### [TAREFA DO EXERCÍCIO 1]
Atualize a parte dos registros que começa na linha que contém "Shropshire (193, 2340)" e vai até o fim dos registros, incluindo essa primeira linha, trocando "Lincolnshire" por "Norfolk" e mantendo todo o resto igual.

Correio braziliense, n. 20380, 09/03/2019. Política, p. 3

 

Em busca de 308 votos

Rodolfo Costa

09/03/2019

 

 

O ministro da Economia, Paulo Guedes, não se limitou às atividades da pasta e está orquestrando a articulação política. O chefe da equipe econômica vinha conversando com parlamentares antes do encaminhamento da reforma, em 21 de fevereiro. Após o envio, os pedidos subiram exponencialmente. Pessoas próximas afirmam que a agenda está cheia de reuniões com congressistas para os próximos 60 dias. A ideia é que, até lá, ele conquiste a maioria necessária para a aprovação da Proposta de Emenda à Constituição (PEC), de 308 votos. Nas contas do próprio ministro, em entrevista dada ontem ao Estado de São Paulo, faltam apenas 48 votos. A afirmação foi suficiente para criar um alvoroço na Bolsa de Valores (leia mais na página 7).

A busca por Guedes será intensa, sobretudo nas próximas duas semanas. O carnaval deu munição para os líderes partidários. Deputados das mais diversas bancadas colheram dúvidas sobre a reforma. Os questionamentos serão elaborados e formalizados em forma de indagações ou sugestões à equipe econômica. A ideia de Guedes é receber grupos de 10 parlamentares de bancadas partidárias, estaduais e até regionais em um total de duas a três reuniões por dia.

### [REGISTROS DISPONÍVEIS]
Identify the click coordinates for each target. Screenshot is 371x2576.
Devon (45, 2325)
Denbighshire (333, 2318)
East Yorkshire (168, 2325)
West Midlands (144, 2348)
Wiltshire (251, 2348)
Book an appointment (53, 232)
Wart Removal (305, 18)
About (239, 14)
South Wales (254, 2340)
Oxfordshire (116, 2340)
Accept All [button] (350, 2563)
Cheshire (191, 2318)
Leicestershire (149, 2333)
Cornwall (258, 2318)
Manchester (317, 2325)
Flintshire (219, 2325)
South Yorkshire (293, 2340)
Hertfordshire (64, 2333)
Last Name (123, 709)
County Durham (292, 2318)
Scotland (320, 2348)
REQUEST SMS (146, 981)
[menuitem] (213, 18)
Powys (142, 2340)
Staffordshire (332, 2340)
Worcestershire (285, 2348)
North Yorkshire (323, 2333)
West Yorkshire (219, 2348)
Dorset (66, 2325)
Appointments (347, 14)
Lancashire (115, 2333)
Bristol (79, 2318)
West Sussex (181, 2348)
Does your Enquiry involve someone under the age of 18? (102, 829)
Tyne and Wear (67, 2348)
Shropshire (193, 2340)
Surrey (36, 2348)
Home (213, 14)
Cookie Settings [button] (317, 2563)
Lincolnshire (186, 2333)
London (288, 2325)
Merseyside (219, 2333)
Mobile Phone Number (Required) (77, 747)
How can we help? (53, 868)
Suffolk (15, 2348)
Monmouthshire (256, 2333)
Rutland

### [TAREFA DO EXERCÍCIO 2]
Traduza para o inglês a frase "O carnaval deu munição para os líderes partidários.", da matéria sobre a busca de votos para a reforma.

### [RESPOSTA DO EXERCÍCIO 1]
Shropshire (193, 2340)
Surrey (36, 2348)
Home (213, 14)
Cookie Settings [button] (317, 2563)
Norfolk (186, 2333)
London (288, 2325)
Merseyside (219, 2333)
Mobile Phone Number (Required) (77, 747)
How can we help? (53, 868)
Suffolk (15, 2348)
Monmouthshire (256, 2333)
Rutland

### [RESPOSTA DO EXERCÍCIO 2]
Carnival gave ammunition to the party leaders.